**Exercise requirements**
Reproduce without any change the stretch of entries from the line containing "recyclable (360, 1447)" through the line containing "Maximum (215, 1445)", both included.

**Given data**
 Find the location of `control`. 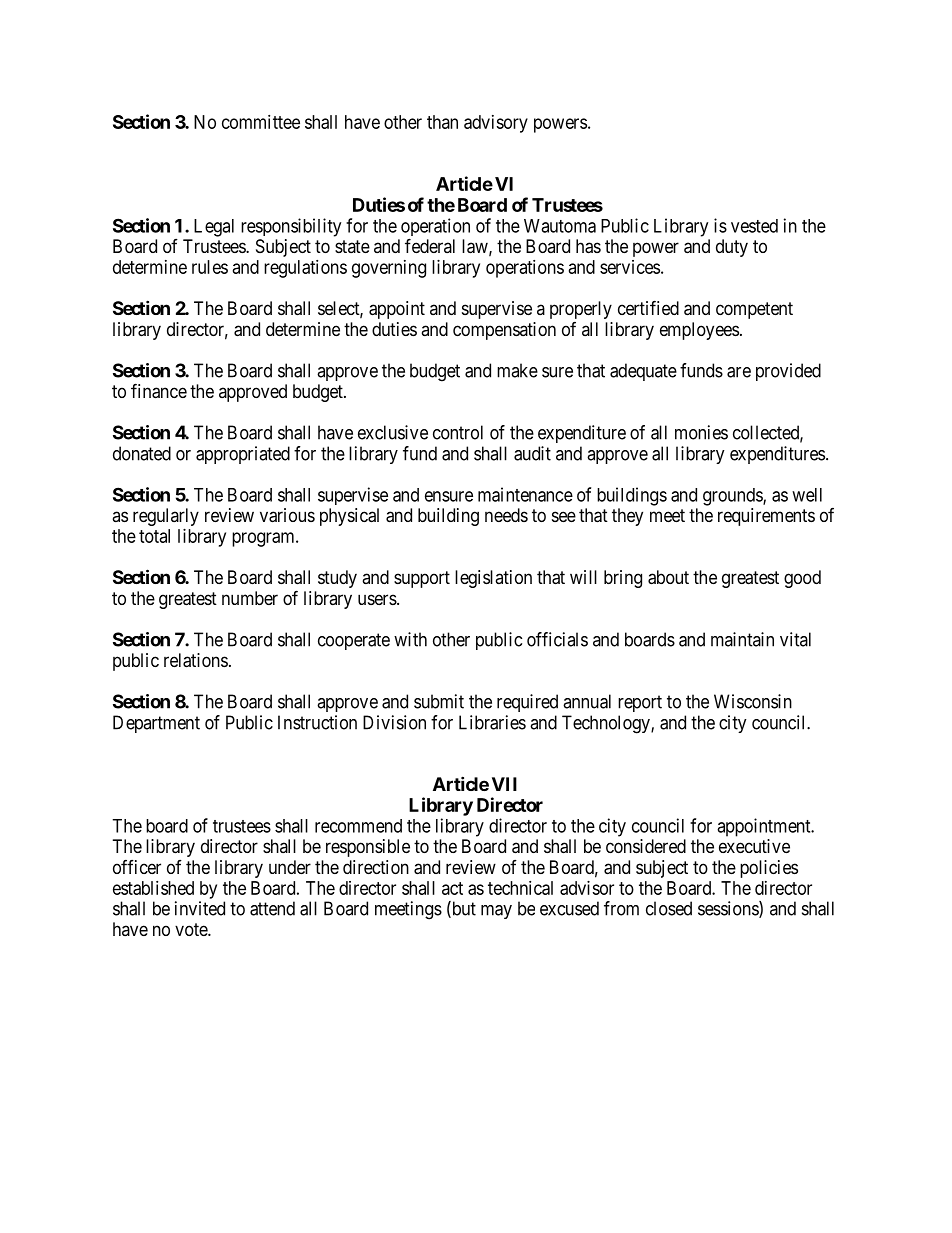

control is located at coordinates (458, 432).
---
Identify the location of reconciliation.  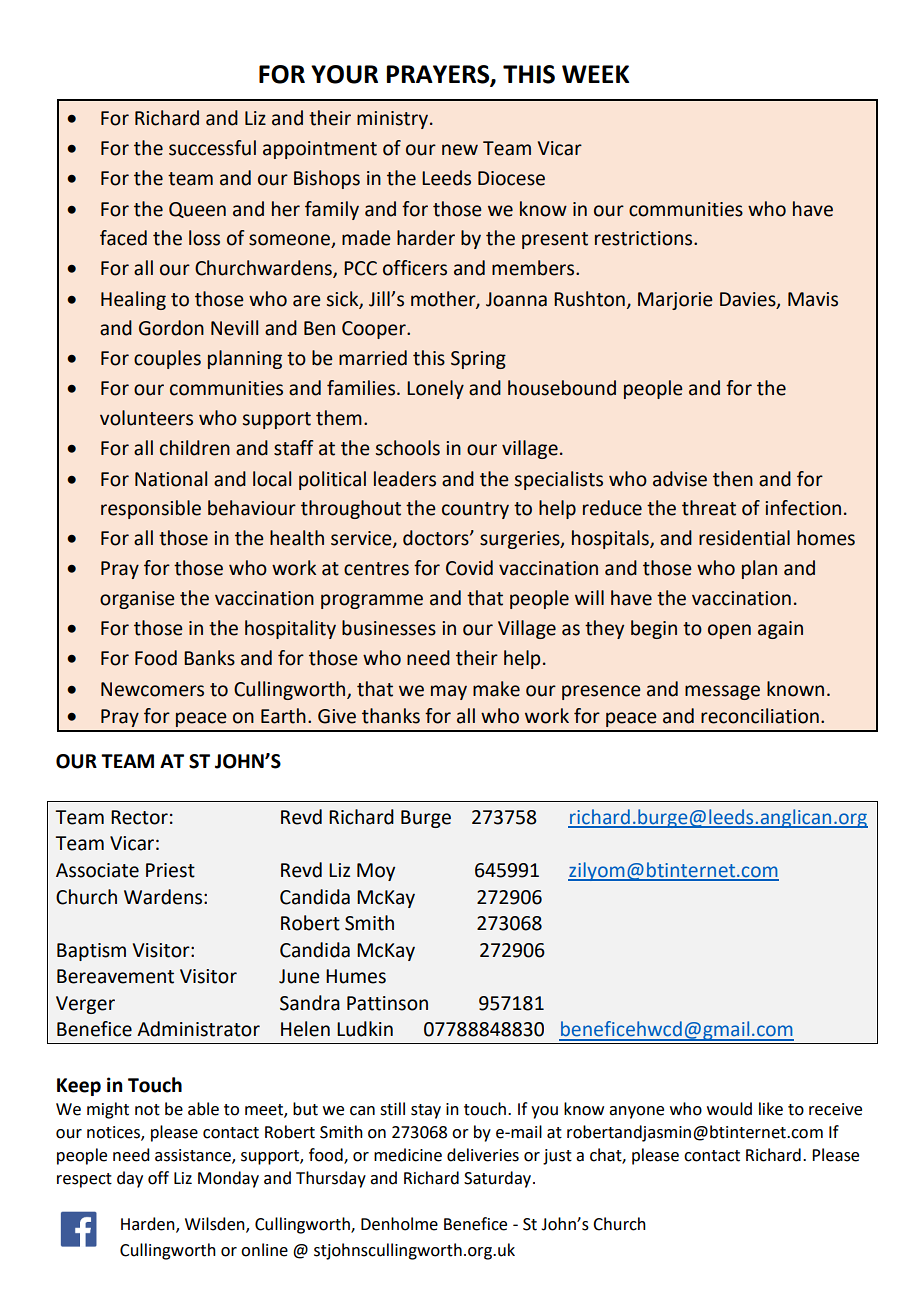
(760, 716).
...
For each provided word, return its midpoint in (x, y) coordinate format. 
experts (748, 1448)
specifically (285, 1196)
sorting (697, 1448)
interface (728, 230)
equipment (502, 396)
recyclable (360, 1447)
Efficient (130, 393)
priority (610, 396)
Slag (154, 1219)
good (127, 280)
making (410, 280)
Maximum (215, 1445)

**Exercise result**
recyclable (360, 1447)
Efficient (130, 393)
priority (610, 396)
Slag (154, 1219)
good (127, 280)
making (410, 280)
Maximum (215, 1445)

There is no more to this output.